Sarehole is an area in Hall Green, Birmingham, England. Historically in Worcestershire, it was a small hamlet in the larger parish, and manor, of Yardley, which was transferred to Birmingham in 1911. Birmingham was classed as part of Warwickshire until 1974, and since then has been part of the West Midlands.

W. H. Duignan's Worcestershire Place Names conjectures that the name derives from Old English Syrfe, "Service tree", and hyll, "Hill".

Sarehole gave its name to a farm (now built over) and a mill. It extended from the ford at Green Lane (now Green Road), southwards for about a mile, along the River Cole to the Dingles. Birmingham City Council has named the segment of the path along the Cole southwards from Sarehole Mill the John Morris Jones Walkway after a local historian.

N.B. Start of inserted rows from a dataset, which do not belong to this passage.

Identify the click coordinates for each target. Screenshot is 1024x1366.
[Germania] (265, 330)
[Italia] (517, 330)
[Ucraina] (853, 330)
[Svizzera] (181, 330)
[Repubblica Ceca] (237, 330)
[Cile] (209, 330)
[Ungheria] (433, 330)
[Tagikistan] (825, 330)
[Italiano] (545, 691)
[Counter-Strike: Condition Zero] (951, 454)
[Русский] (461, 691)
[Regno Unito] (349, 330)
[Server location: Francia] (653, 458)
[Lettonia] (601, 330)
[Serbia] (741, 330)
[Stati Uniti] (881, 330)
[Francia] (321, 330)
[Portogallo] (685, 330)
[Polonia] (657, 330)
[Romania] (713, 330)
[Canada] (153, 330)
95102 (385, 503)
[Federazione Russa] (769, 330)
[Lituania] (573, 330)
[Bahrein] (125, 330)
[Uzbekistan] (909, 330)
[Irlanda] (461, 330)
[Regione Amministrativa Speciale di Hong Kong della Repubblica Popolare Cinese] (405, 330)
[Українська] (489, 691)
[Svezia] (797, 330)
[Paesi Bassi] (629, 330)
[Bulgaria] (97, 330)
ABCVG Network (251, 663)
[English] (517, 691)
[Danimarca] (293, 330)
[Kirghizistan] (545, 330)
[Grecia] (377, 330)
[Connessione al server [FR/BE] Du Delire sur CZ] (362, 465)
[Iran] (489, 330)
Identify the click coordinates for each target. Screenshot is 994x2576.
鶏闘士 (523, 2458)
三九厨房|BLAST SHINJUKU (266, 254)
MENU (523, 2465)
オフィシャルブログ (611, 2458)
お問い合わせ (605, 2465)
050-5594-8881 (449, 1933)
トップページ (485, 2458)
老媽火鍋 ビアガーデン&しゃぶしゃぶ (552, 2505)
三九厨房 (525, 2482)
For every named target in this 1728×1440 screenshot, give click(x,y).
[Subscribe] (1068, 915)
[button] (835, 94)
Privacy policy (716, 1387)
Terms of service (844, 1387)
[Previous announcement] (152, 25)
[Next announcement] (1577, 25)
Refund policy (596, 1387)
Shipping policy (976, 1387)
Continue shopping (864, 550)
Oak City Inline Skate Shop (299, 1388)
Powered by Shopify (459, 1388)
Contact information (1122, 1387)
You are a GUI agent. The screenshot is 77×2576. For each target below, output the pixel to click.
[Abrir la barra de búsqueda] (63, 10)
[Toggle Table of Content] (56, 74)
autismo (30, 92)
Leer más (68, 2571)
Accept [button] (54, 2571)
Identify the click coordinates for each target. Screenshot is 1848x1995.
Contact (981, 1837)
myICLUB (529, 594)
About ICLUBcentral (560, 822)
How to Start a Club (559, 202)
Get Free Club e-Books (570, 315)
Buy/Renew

J. R. R. Tolkien lived here as a child in the 1890s. The area influenced his description of the green and peaceful country of the Shire in his books. The nearby Moseley Bog (now a nature reserve) may have been the inspiration for the Old Forest. Tolkien stated:

It was a kind of lost paradise. There was an old mill that really did grind corn with two millers, a great big pond with swans on it, a sandpit, a wonderful dell with flowers, a few old-fashioned village houses and, further away, a stream with another mill. I always knew it would go – and it did.

According to local legend, the hill on which Spring Hill College stands is criss-crossed with secret tunnels and could easily have become Tolkien's Bag End. Sarehole Mill, which also influenced the young Tolkien, is a water-driven mill, now a museum, within the Shire Country Park. During the 18th century the mill was leased by Matthew Boulton, one of the pioneers of the Industrial Revolution and leading figure of the Lunar Society, for scientific experimentation.

== Sources ==

- Hall Green and Hereabout, John Morris Jones, ed. Michael Byrne 1989, (Birmingham Libraries Catalogue)
- Here and Then – The Past of Our District, John Morris Jones, (Birmingham Libraries Catalogue)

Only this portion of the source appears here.